▶ [Data for analysis]

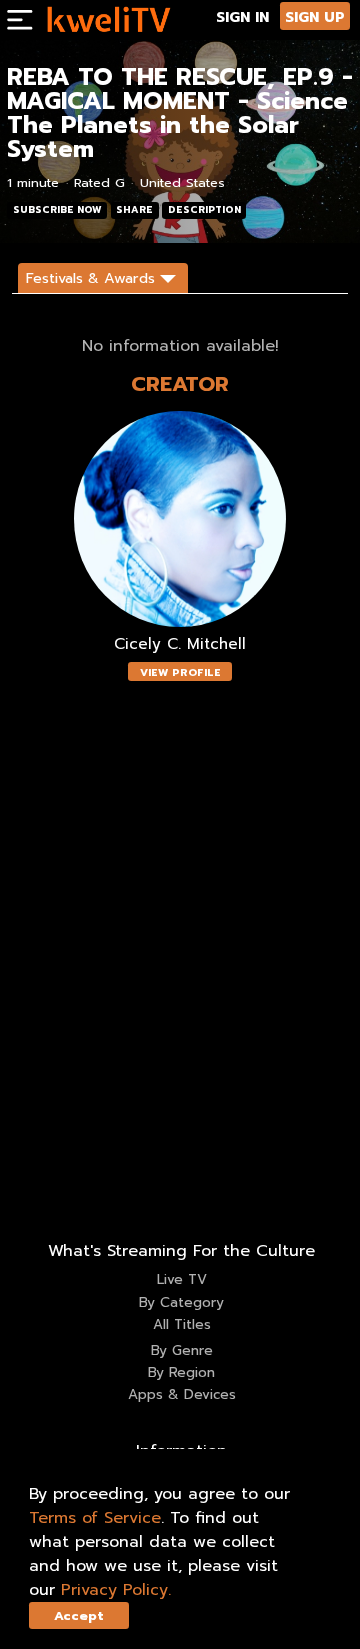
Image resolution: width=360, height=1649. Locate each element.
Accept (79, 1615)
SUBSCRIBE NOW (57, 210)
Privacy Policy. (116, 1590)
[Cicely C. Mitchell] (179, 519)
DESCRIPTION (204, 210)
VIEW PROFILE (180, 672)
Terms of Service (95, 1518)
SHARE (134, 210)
--
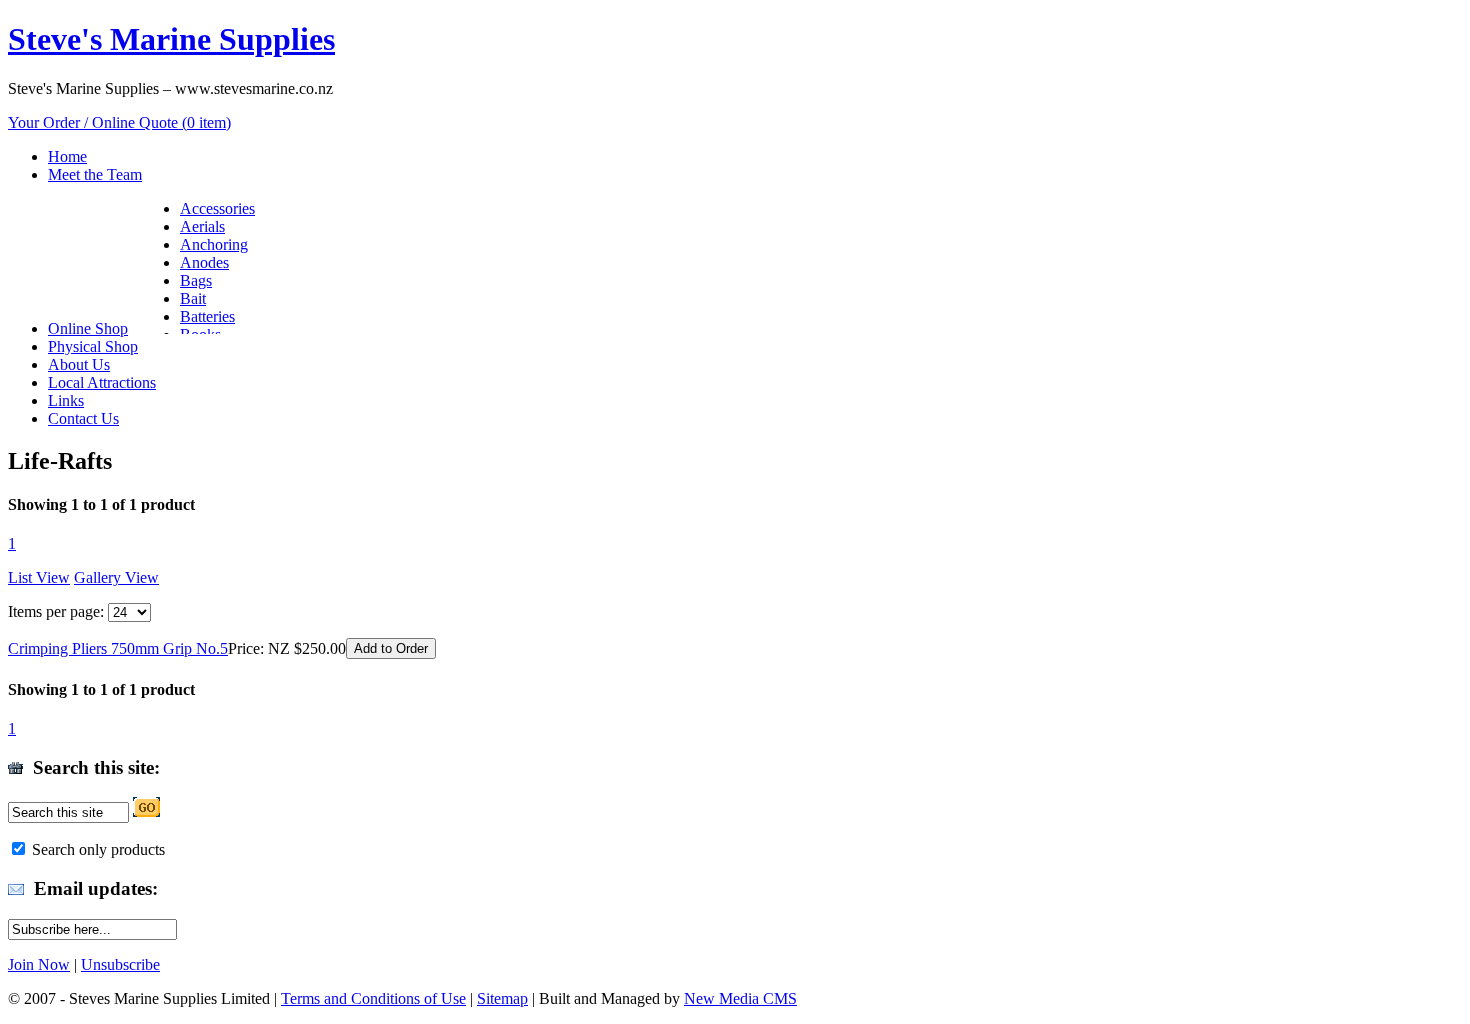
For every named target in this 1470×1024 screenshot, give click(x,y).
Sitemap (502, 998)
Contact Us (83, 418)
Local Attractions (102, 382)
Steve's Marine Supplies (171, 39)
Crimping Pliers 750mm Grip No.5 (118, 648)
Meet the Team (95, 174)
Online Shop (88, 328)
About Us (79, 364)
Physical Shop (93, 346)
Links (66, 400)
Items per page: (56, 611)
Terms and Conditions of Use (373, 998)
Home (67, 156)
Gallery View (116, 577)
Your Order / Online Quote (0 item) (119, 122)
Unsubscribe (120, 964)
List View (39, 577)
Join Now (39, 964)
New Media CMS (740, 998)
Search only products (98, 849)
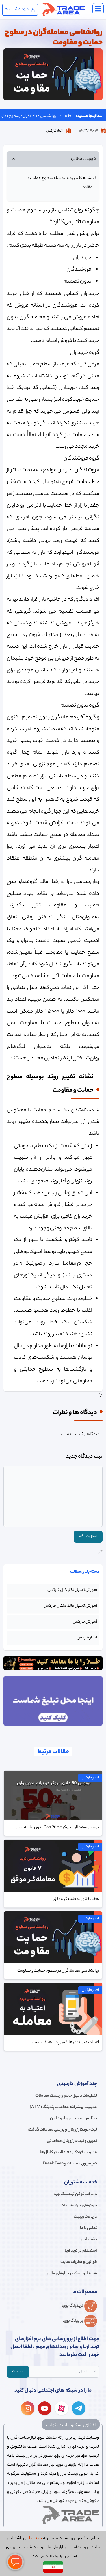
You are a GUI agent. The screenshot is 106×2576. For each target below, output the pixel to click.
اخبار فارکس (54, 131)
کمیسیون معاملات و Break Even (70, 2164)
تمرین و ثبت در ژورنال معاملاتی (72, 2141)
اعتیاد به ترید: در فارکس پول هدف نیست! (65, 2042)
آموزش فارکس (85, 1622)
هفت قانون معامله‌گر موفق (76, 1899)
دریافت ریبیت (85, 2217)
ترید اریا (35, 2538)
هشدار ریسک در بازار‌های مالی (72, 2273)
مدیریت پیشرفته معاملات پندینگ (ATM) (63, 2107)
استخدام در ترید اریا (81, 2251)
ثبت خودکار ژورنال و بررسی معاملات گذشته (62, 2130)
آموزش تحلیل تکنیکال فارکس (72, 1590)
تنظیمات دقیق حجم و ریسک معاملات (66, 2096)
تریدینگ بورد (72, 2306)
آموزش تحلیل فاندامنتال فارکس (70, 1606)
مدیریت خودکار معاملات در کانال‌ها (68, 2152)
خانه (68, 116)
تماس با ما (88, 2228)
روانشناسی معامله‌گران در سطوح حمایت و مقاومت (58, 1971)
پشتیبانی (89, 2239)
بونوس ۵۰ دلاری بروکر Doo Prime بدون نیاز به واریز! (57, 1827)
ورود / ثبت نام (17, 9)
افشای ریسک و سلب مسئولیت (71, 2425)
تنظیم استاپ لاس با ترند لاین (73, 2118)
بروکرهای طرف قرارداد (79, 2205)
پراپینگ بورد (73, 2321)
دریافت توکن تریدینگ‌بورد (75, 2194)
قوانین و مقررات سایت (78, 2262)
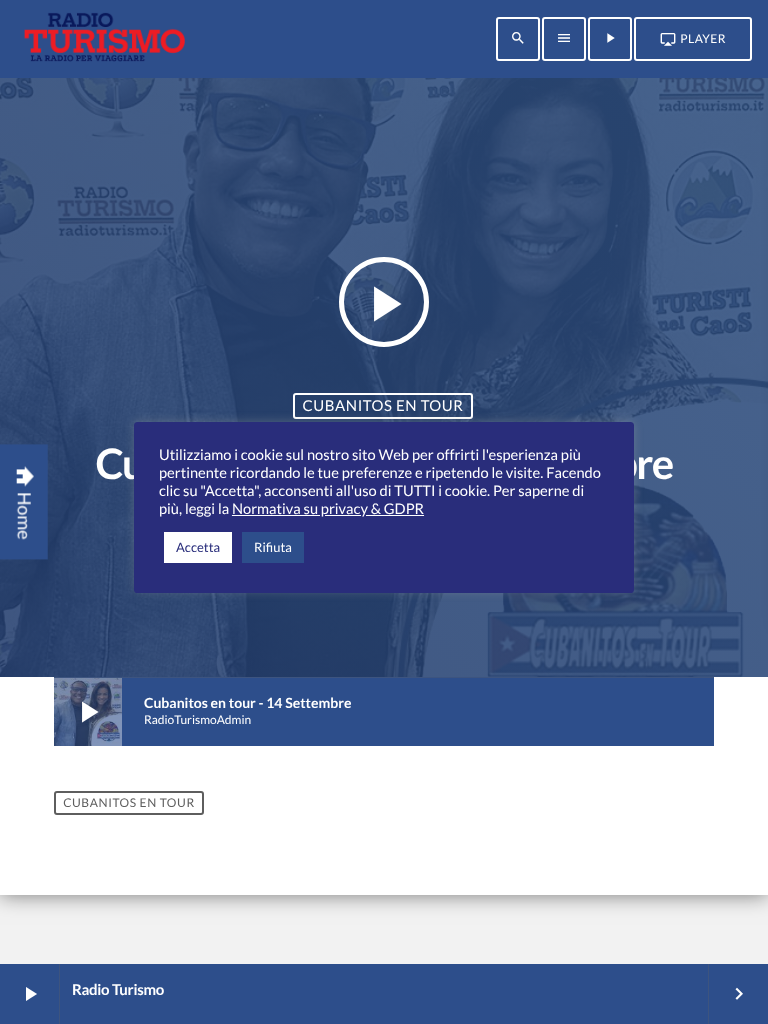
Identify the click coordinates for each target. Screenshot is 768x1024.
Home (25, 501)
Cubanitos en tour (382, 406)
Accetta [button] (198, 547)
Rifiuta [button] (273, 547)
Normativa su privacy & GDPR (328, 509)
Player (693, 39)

▶ [Your task]
Where the word "Online" appears in a line of the data above, tally that line; then give the total and nothing more.

▶ [Written solution]
2